J’ai parlé avec Joséphine(3). Voici ce qu’elle se propose. Elle prêtera, le 1er juillet sur hypothèques 5.000 francs pour le patronage; elle prendra pour vous 5.000 francs d’actions, pourvu que vous acceptiez un billet de 3.000 francs du P. Laurent; elle me donnera, de la main à la main, 8.000 francs, que je pourrai vous prêter pour votre construction; mais son intention est que cela serve, capital ou intérêts, pour le noviciat. Elle m’aurait donné 12.000 francs. J’ai préféré qu’elle ne m’en remît que 8.000 et qu’elle vous prît des actions. Si vous croyez la seconde combinaison préférable, elle s’y prêtera, mais elle ne prendra pas d’actions.

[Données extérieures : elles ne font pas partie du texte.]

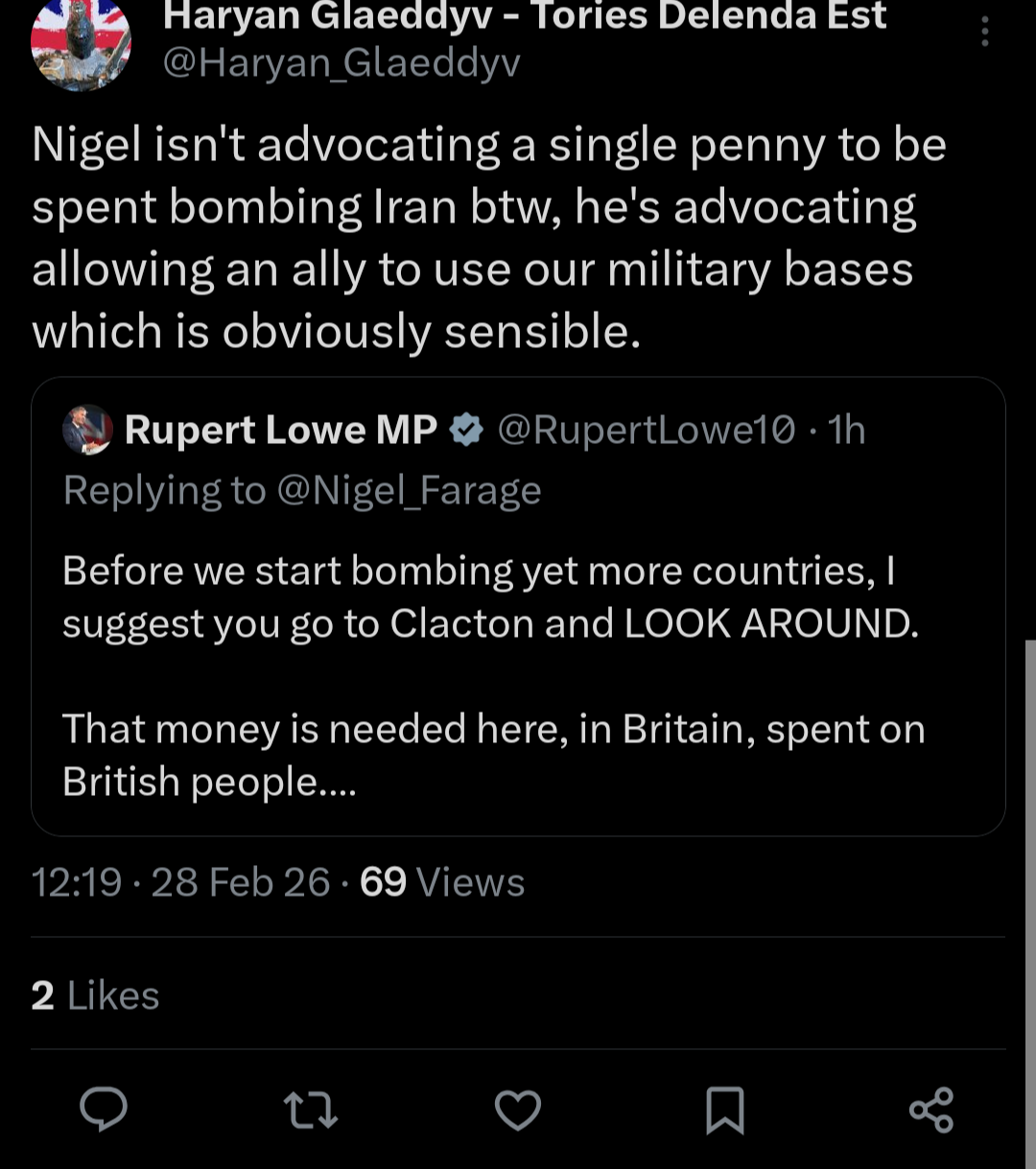Bookmark this tweet
Image resolution: width=1036 pixels, height=1169 pixels.
point(724,1110)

Le P. Laurent m’écrit que la Visitation n’offre de Clichy que 250.000 francs. Avec quoi paierait-il les 100.000 francs, qu’il resterait à devoir?(4). Vous avez dû voir l’abbé Mermillod, rappelez-lui la retraite qu’il m’a promise pour le mois de janvier. Si vous allez en Angleterre, voudriez-vous m’en rapporter le livre sur Le Saint-Sacrement et les Progrès de la vie spirituelle de Faber, et ce qui aura paru de remarquable en fait de controverse, depuis le 1er janvier? Joséphine me paiera tout cela.
Je suis de plus en plus convaincu que le P. Caussette souhaite un rapprochement; je ne le désire pas moins que lui.
Adieu, ma fille, et tout vôtre en Notre-Seigneur.